## Exercise
Determine how many lines in the entries below contain the word "Please", and state only that number.

## Supplied material
*** Begin section ***
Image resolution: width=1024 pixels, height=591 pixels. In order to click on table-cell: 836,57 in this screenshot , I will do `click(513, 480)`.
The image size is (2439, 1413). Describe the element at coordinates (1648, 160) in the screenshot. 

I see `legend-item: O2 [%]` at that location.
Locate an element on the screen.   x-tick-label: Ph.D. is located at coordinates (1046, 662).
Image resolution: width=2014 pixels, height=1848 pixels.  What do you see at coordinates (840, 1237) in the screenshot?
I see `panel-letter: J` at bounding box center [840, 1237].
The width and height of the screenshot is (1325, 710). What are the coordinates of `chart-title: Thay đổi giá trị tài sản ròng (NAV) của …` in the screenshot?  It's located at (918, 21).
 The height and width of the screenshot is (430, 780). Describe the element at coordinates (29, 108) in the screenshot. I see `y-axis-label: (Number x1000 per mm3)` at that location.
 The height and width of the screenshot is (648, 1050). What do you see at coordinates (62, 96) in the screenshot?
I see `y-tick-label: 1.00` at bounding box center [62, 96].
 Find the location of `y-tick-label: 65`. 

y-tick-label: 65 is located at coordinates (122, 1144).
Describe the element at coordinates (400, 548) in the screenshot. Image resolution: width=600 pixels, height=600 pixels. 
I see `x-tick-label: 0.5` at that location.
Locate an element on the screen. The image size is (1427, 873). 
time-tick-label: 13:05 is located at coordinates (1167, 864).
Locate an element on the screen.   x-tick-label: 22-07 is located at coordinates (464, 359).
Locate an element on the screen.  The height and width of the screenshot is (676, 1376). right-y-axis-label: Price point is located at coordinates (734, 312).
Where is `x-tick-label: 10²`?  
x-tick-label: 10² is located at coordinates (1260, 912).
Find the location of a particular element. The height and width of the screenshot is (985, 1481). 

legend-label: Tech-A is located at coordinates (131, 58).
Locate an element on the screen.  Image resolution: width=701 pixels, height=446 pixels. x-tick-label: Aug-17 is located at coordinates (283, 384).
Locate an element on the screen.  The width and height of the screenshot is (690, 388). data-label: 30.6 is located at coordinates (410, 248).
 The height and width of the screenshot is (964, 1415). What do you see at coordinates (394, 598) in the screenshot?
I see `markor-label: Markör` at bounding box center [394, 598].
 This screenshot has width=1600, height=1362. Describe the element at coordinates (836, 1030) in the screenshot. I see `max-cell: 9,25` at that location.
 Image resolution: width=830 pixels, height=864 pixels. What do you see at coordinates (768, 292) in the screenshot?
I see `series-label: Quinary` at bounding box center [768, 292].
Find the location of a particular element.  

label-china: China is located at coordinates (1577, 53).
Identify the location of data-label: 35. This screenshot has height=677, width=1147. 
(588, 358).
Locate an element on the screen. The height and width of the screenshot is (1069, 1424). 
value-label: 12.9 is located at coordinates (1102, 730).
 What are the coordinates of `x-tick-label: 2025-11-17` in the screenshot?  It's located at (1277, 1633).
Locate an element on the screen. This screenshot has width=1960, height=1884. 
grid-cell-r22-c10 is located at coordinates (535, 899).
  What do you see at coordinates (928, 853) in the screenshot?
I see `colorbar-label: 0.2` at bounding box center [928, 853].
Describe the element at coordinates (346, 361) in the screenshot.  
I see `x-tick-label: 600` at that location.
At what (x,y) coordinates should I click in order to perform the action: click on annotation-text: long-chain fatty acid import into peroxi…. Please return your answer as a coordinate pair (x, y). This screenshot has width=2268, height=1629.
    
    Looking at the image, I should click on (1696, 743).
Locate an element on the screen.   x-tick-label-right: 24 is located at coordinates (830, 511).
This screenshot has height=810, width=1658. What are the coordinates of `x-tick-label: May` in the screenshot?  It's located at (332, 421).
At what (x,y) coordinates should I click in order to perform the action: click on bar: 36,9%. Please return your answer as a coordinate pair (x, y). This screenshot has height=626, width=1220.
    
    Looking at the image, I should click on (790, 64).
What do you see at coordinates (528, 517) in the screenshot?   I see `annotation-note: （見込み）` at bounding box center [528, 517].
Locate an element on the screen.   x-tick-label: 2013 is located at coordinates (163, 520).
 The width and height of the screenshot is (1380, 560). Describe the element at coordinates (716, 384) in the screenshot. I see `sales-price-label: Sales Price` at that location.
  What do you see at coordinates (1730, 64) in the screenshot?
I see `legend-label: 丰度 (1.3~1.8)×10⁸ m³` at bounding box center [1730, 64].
*** End section ***
## Output of the exercise
2